START Provided information

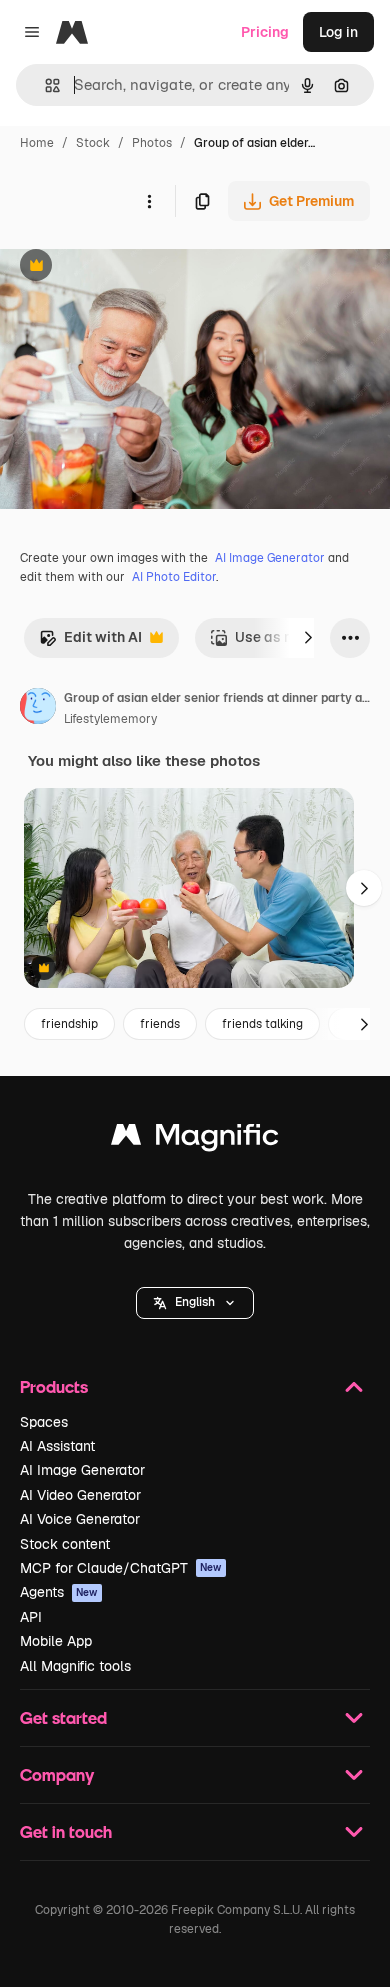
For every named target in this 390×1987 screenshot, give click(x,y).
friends (160, 1024)
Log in (338, 32)
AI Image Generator (270, 558)
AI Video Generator (80, 1495)
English (195, 1302)
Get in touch (66, 1831)
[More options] (149, 201)
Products (54, 1386)
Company (57, 1774)
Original (128, 267)
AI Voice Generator (80, 1519)
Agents (59, 1592)
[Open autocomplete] (44, 85)
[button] (195, 1303)
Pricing (265, 32)
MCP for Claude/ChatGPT (121, 1568)
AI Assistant (57, 1446)
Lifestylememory (110, 719)
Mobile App (56, 1641)
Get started (63, 1717)
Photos (152, 143)
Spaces (44, 1422)
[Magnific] (195, 1139)
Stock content (65, 1544)
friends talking (262, 1024)
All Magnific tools (75, 1666)
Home (37, 143)
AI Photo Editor (174, 577)
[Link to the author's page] (38, 709)
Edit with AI (90, 642)
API (31, 1617)
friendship (69, 1024)
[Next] (308, 638)
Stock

END Provided information

• Work instruction
Could you give the material above again, exactly and without its pictures?

• Response area
For every named target in this 390×1987 screenshot, give click(x,y).
friends (160, 1024)
Log in (338, 32)
AI Image Generator (270, 558)
AI Video Generator (80, 1495)
English (195, 1302)
Get in touch (66, 1831)
[More options] (149, 201)
Products (54, 1386)
Company (57, 1774)
Original (128, 267)
AI Voice Generator (80, 1519)
Agents (59, 1592)
[Open autocomplete] (44, 85)
[button] (195, 1303)
Pricing (265, 32)
MCP for Claude/ChatGPT (121, 1568)
AI Assistant (57, 1446)
Lifestylememory (110, 719)
Mobile App (56, 1641)
Get started (63, 1717)
Photos (152, 143)
Spaces (44, 1422)
[Magnific] (195, 1139)
Stock content (65, 1544)
friends talking (262, 1024)
All Magnific tools (75, 1666)
Home (37, 143)
AI Photo Editor (174, 577)
[Link to the author's page] (38, 709)
Edit with AI (90, 642)
API (31, 1617)
friendship (69, 1024)
[Next] (308, 638)
Stock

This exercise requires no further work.